Archive | July, 2004
July 31, 2004

A few reasons why The Bourne Supremacy is awesome


1) Matt Damon
2) Antagonist is Russian oilman (Helloooo Mikhail Khodorkovsky)
3) Awesome car chase through central Moscow

Matt Damon walking around Moscow with a bottle of vodka

Anyways, go see this movie…pretty entertaining…and really, do you have anything better to do? Probably not…

July 28, 2004

Rejoice, for I have been offered housing at LSE!


Woke up this morning to find an e-mail from LSE – an offer of accommodation at Bankside House, my first choice dormitory (well, after 10 Downing Street and Hugh Grant’s apartment).

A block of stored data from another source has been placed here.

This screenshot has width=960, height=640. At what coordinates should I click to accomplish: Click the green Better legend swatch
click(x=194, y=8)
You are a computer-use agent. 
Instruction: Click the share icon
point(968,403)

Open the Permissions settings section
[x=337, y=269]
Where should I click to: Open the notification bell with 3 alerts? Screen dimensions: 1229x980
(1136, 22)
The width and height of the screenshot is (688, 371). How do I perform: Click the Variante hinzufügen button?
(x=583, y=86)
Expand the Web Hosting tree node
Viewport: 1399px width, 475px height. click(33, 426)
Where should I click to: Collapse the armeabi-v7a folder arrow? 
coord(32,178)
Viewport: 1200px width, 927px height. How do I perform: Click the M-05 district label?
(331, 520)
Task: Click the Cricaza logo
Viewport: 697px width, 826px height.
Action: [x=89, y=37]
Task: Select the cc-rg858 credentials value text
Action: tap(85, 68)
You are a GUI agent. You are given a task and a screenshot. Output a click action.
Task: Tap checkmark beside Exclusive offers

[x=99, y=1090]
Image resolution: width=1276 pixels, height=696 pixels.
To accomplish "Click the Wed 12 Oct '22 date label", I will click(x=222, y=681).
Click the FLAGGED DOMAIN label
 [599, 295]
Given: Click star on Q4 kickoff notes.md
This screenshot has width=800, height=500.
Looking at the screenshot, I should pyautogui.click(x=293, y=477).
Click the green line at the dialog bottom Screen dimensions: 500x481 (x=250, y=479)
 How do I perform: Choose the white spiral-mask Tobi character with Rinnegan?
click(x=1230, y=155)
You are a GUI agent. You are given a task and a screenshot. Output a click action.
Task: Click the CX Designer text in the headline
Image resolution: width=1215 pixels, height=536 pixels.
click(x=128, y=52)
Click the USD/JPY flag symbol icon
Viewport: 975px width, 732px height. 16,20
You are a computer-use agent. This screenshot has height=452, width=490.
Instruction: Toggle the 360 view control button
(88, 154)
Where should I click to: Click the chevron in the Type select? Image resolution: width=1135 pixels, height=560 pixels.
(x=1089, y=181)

Bankside House is located on the South Bank of the Thames River near Shakespeare’s Globe Theatre and the Tate Gallery of modern art, which is ironic considering the fact that I am a fan of neither Shakespeare nor modern art (perhaps I’ll grow to love them). The dorm is a 25 minute walk to campus, which is nice because some of the other dorms are 40 minutes away from campus BY METRO.

The dorm also has a restaurant (I’m sure the food is just deeeeelicious…uh yeah) and a bar (WTF? A bar in a dorm? Nice!) Oh, and of course each room has ethernet…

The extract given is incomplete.